■ **TO DO**: Given the entries below, please return each one exactly.

*** MATERIAL FOR THIS EXERCISE ***

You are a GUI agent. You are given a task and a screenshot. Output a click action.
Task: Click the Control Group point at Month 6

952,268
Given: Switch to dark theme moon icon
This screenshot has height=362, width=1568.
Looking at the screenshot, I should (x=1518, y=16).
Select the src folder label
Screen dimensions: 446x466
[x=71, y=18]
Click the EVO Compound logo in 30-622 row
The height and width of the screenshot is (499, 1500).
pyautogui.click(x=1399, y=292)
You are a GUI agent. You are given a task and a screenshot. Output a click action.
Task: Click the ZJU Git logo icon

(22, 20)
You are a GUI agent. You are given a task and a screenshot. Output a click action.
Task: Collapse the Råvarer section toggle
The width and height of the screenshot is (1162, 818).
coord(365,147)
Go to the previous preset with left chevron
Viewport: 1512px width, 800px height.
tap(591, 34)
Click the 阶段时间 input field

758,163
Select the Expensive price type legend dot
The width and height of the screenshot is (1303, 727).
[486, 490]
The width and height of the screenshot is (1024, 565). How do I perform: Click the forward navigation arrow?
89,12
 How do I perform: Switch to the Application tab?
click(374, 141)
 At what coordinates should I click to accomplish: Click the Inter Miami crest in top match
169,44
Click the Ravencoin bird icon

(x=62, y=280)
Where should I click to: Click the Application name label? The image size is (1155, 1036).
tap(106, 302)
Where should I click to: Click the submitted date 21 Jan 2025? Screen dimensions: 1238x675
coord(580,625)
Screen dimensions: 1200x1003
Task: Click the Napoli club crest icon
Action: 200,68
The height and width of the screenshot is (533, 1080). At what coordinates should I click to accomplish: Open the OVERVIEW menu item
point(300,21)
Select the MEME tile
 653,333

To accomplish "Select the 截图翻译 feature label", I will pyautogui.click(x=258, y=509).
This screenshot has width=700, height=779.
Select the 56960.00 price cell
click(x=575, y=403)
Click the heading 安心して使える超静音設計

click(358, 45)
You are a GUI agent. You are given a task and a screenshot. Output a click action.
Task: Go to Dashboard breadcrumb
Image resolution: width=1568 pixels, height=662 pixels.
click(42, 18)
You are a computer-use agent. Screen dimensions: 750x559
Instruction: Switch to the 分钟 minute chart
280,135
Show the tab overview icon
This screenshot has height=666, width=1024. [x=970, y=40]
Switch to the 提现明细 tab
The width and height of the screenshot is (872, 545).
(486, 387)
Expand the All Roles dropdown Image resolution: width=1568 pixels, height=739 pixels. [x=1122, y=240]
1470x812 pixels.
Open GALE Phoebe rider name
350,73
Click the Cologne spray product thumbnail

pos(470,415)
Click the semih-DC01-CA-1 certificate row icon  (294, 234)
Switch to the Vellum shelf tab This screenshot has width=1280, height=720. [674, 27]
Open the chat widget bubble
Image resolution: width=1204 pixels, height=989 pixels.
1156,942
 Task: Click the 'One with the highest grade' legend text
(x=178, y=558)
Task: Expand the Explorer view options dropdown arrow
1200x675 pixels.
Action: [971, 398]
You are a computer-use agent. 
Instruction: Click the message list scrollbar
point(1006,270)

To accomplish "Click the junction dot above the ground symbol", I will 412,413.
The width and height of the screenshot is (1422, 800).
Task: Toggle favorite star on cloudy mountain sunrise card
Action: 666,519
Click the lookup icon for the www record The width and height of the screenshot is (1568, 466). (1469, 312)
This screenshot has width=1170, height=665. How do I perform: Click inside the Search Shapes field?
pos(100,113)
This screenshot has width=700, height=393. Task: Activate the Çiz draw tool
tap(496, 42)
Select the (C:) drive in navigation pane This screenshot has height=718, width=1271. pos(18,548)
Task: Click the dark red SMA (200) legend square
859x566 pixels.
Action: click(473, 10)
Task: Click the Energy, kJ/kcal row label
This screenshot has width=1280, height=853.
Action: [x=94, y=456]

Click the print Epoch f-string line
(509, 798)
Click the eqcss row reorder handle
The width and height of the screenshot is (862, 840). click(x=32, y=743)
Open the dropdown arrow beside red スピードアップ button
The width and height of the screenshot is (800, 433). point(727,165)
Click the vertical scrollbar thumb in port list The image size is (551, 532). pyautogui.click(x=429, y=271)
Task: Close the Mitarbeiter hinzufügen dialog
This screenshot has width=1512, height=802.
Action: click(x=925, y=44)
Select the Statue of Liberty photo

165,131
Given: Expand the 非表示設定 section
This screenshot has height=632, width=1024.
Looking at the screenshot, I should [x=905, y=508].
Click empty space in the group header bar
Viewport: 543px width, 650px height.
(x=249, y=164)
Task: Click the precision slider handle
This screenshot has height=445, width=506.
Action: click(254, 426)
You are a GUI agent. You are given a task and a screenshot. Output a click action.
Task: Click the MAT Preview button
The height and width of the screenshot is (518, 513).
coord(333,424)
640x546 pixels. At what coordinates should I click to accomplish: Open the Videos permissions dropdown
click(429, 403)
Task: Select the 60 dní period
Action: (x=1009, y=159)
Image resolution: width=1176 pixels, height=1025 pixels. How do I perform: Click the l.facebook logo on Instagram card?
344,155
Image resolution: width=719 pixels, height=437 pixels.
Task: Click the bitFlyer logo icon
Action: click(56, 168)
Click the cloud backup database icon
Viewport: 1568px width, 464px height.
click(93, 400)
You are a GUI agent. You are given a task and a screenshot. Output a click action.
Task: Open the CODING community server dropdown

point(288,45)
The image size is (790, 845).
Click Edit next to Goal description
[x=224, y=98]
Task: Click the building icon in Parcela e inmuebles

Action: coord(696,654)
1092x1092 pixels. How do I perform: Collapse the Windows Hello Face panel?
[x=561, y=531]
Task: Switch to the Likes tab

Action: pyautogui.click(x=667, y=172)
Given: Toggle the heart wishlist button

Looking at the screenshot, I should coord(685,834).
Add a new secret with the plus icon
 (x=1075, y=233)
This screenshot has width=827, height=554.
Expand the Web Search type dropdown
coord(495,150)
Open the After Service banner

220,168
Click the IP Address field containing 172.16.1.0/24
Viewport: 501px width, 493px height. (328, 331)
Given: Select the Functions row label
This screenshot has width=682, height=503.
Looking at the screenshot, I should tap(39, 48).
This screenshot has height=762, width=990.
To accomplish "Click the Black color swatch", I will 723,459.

*** End of MATERIAL FOR THIS EXERCISE ***

■ **EXERCISE SOLUTION**:
You are a GUI agent. You are given a task and a screenshot. Output a click action.
Task: Click the Control Group point at Month 6

952,268
Given: Switch to dark theme moon icon
This screenshot has height=362, width=1568.
Looking at the screenshot, I should (x=1518, y=16).
Select the src folder label
Screen dimensions: 446x466
[x=71, y=18]
Click the EVO Compound logo in 30-622 row
The height and width of the screenshot is (499, 1500).
pyautogui.click(x=1399, y=292)
You are a GUI agent. You are given a task and a screenshot. Output a click action.
Task: Click the ZJU Git logo icon

(22, 20)
You are a GUI agent. You are given a task and a screenshot. Output a click action.
Task: Collapse the Råvarer section toggle
The width and height of the screenshot is (1162, 818).
coord(365,147)
Go to the previous preset with left chevron
Viewport: 1512px width, 800px height.
tap(591, 34)
Click the 阶段时间 input field

758,163
Select the Expensive price type legend dot
The width and height of the screenshot is (1303, 727).
[486, 490]
The width and height of the screenshot is (1024, 565). How do I perform: Click the forward navigation arrow?
89,12
 How do I perform: Switch to the Application tab?
click(374, 141)
 At what coordinates should I click to accomplish: Click the Inter Miami crest in top match
169,44
Click the Ravencoin bird icon

(x=62, y=280)
Where should I click to: Click the Application name label? The image size is (1155, 1036).
tap(106, 302)
Where should I click to: Click the submitted date 21 Jan 2025? Screen dimensions: 1238x675
coord(580,625)
Screen dimensions: 1200x1003
Task: Click the Napoli club crest icon
Action: 200,68
The height and width of the screenshot is (533, 1080). At what coordinates should I click to accomplish: Open the OVERVIEW menu item
point(300,21)
Select the MEME tile
 653,333

To accomplish "Select the 截图翻译 feature label", I will pyautogui.click(x=258, y=509).
This screenshot has width=700, height=779.
Select the 56960.00 price cell
click(x=575, y=403)
Click the heading 安心して使える超静音設計

click(358, 45)
You are a GUI agent. You are given a task and a screenshot. Output a click action.
Task: Go to Dashboard breadcrumb
Image resolution: width=1568 pixels, height=662 pixels.
click(42, 18)
You are a computer-use agent. Screen dimensions: 750x559
Instruction: Switch to the 分钟 minute chart
280,135
Show the tab overview icon
This screenshot has height=666, width=1024. [x=970, y=40]
Switch to the 提现明细 tab
The width and height of the screenshot is (872, 545).
(486, 387)
Expand the All Roles dropdown Image resolution: width=1568 pixels, height=739 pixels. [x=1122, y=240]
1470x812 pixels.
Open GALE Phoebe rider name
350,73
Click the Cologne spray product thumbnail

pos(470,415)
Click the semih-DC01-CA-1 certificate row icon  (294, 234)
Switch to the Vellum shelf tab This screenshot has width=1280, height=720. [674, 27]
Open the chat widget bubble
Image resolution: width=1204 pixels, height=989 pixels.
1156,942
 Task: Click the 'One with the highest grade' legend text
(x=178, y=558)
Task: Expand the Explorer view options dropdown arrow
1200x675 pixels.
Action: [971, 398]
You are a computer-use agent. 
Instruction: Click the message list scrollbar
point(1006,270)

To accomplish "Click the junction dot above the ground symbol", I will 412,413.
The width and height of the screenshot is (1422, 800).
Task: Toggle favorite star on cloudy mountain sunrise card
Action: 666,519
Click the lookup icon for the www record The width and height of the screenshot is (1568, 466). (1469, 312)
This screenshot has width=1170, height=665. How do I perform: Click inside the Search Shapes field?
pos(100,113)
This screenshot has width=700, height=393. Task: Activate the Çiz draw tool
tap(496, 42)
Select the (C:) drive in navigation pane This screenshot has height=718, width=1271. pos(18,548)
Task: Click the dark red SMA (200) legend square
859x566 pixels.
Action: click(473, 10)
Task: Click the Energy, kJ/kcal row label
This screenshot has width=1280, height=853.
Action: [x=94, y=456]

Click the print Epoch f-string line
(509, 798)
Click the eqcss row reorder handle
The width and height of the screenshot is (862, 840). click(x=32, y=743)
Open the dropdown arrow beside red スピードアップ button
The width and height of the screenshot is (800, 433). point(727,165)
Click the vertical scrollbar thumb in port list The image size is (551, 532). pyautogui.click(x=429, y=271)
Task: Close the Mitarbeiter hinzufügen dialog
This screenshot has width=1512, height=802.
Action: click(x=925, y=44)
Select the Statue of Liberty photo

165,131
Given: Expand the 非表示設定 section
This screenshot has height=632, width=1024.
Looking at the screenshot, I should [x=905, y=508].
Click empty space in the group header bar
Viewport: 543px width, 650px height.
(x=249, y=164)
Task: Click the precision slider handle
This screenshot has height=445, width=506.
Action: click(254, 426)
You are a GUI agent. You are given a task and a screenshot. Output a click action.
Task: Click the MAT Preview button
The height and width of the screenshot is (518, 513).
coord(333,424)
640x546 pixels. At what coordinates should I click to accomplish: Open the Videos permissions dropdown
click(429, 403)
Task: Select the 60 dní period
Action: (x=1009, y=159)
Image resolution: width=1176 pixels, height=1025 pixels. How do I perform: Click the l.facebook logo on Instagram card?
344,155
Image resolution: width=719 pixels, height=437 pixels.
Task: Click the bitFlyer logo icon
Action: click(56, 168)
Click the cloud backup database icon
Viewport: 1568px width, 464px height.
click(93, 400)
You are a GUI agent. You are given a task and a screenshot. Output a click action.
Task: Open the CODING community server dropdown

point(288,45)
The image size is (790, 845).
Click Edit next to Goal description
[x=224, y=98]
Task: Click the building icon in Parcela e inmuebles

Action: coord(696,654)
1092x1092 pixels. How do I perform: Collapse the Windows Hello Face panel?
[x=561, y=531]
Task: Switch to the Likes tab

Action: pyautogui.click(x=667, y=172)
Given: Toggle the heart wishlist button

Looking at the screenshot, I should coord(685,834).
Add a new secret with the plus icon
 (x=1075, y=233)
This screenshot has width=827, height=554.
Expand the Web Search type dropdown
coord(495,150)
Open the After Service banner

220,168
Click the IP Address field containing 172.16.1.0/24
Viewport: 501px width, 493px height. (328, 331)
Given: Select the Functions row label
This screenshot has width=682, height=503.
Looking at the screenshot, I should tap(39, 48).
This screenshot has height=762, width=990.
To accomplish "Click the Black color swatch", I will 723,459.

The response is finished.